Task item:
Copy every record that follows, word for word.

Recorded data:
═══

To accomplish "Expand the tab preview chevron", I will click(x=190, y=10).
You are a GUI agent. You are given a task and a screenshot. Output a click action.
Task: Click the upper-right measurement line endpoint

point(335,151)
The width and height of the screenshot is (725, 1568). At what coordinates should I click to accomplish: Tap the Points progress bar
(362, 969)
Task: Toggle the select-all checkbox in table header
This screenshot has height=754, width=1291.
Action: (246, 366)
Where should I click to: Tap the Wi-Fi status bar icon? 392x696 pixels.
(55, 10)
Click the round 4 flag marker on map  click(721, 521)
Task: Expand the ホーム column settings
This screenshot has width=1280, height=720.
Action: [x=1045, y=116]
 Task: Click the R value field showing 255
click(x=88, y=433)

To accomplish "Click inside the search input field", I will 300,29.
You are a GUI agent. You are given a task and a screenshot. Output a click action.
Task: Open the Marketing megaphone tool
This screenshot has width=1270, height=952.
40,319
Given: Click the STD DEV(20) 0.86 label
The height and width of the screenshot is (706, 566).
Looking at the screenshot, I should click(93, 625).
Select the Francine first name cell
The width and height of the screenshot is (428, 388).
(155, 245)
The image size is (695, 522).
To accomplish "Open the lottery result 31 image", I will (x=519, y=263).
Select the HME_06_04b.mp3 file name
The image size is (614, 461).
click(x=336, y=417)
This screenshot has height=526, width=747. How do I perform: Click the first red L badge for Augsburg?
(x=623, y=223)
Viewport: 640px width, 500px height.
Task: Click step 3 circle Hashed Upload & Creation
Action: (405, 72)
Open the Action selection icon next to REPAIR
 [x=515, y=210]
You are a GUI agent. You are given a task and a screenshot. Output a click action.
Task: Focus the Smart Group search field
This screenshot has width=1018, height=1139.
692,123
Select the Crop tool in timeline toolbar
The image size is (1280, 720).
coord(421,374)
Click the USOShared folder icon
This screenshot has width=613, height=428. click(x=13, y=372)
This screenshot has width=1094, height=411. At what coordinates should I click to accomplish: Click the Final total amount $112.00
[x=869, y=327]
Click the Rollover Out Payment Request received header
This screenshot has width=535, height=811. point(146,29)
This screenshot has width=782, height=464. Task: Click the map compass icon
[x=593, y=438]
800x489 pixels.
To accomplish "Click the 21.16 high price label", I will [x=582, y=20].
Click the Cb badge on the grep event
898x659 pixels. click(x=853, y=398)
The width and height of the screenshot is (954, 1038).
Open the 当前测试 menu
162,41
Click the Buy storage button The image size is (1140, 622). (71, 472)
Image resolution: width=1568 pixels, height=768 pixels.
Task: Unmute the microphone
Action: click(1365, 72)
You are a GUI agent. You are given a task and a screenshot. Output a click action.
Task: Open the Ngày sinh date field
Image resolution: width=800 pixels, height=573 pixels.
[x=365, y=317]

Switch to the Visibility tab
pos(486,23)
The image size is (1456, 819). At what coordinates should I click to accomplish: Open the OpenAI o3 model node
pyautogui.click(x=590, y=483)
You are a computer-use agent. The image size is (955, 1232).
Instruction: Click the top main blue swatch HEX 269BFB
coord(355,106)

═══

The answer:
To accomplish "Expand the tab preview chevron", I will click(x=190, y=10).
You are a GUI agent. You are given a task and a screenshot. Output a click action.
Task: Click the upper-right measurement line endpoint

point(335,151)
The width and height of the screenshot is (725, 1568). At what coordinates should I click to accomplish: Tap the Points progress bar
(362, 969)
Task: Toggle the select-all checkbox in table header
This screenshot has height=754, width=1291.
Action: (246, 366)
Where should I click to: Tap the Wi-Fi status bar icon? 392x696 pixels.
(55, 10)
Click the round 4 flag marker on map  click(721, 521)
Task: Expand the ホーム column settings
This screenshot has width=1280, height=720.
Action: [x=1045, y=116]
 Task: Click the R value field showing 255
click(x=88, y=433)

To accomplish "Click inside the search input field", I will 300,29.
You are a GUI agent. You are given a task and a screenshot. Output a click action.
Task: Open the Marketing megaphone tool
This screenshot has width=1270, height=952.
40,319
Given: Click the STD DEV(20) 0.86 label
The height and width of the screenshot is (706, 566).
Looking at the screenshot, I should click(93, 625).
Select the Francine first name cell
The width and height of the screenshot is (428, 388).
(155, 245)
The image size is (695, 522).
To accomplish "Open the lottery result 31 image", I will (x=519, y=263).
Select the HME_06_04b.mp3 file name
The image size is (614, 461).
click(x=336, y=417)
This screenshot has height=526, width=747. How do I perform: Click the first red L badge for Augsburg?
(x=623, y=223)
Viewport: 640px width, 500px height.
Task: Click step 3 circle Hashed Upload & Creation
Action: (405, 72)
Open the Action selection icon next to REPAIR
 [x=515, y=210]
You are a GUI agent. You are given a task and a screenshot. Output a click action.
Task: Focus the Smart Group search field
This screenshot has width=1018, height=1139.
692,123
Select the Crop tool in timeline toolbar
The image size is (1280, 720).
coord(421,374)
Click the USOShared folder icon
This screenshot has width=613, height=428. click(x=13, y=372)
This screenshot has width=1094, height=411. At what coordinates should I click to accomplish: Click the Final total amount $112.00
[x=869, y=327]
Click the Rollover Out Payment Request received header
This screenshot has width=535, height=811. point(146,29)
This screenshot has width=782, height=464. Task: Click the map compass icon
[x=593, y=438]
800x489 pixels.
To accomplish "Click the 21.16 high price label", I will [x=582, y=20].
Click the Cb badge on the grep event
898x659 pixels. click(x=853, y=398)
The width and height of the screenshot is (954, 1038).
Open the 当前测试 menu
162,41
Click the Buy storage button The image size is (1140, 622). (71, 472)
Image resolution: width=1568 pixels, height=768 pixels.
Task: Unmute the microphone
Action: click(1365, 72)
You are a GUI agent. You are given a task and a screenshot. Output a click action.
Task: Open the Ngày sinh date field
Image resolution: width=800 pixels, height=573 pixels.
[x=365, y=317]

Switch to the Visibility tab
pos(486,23)
The image size is (1456, 819). At what coordinates should I click to accomplish: Open the OpenAI o3 model node
pyautogui.click(x=590, y=483)
You are a computer-use agent. The image size is (955, 1232).
Instruction: Click the top main blue swatch HEX 269BFB
coord(355,106)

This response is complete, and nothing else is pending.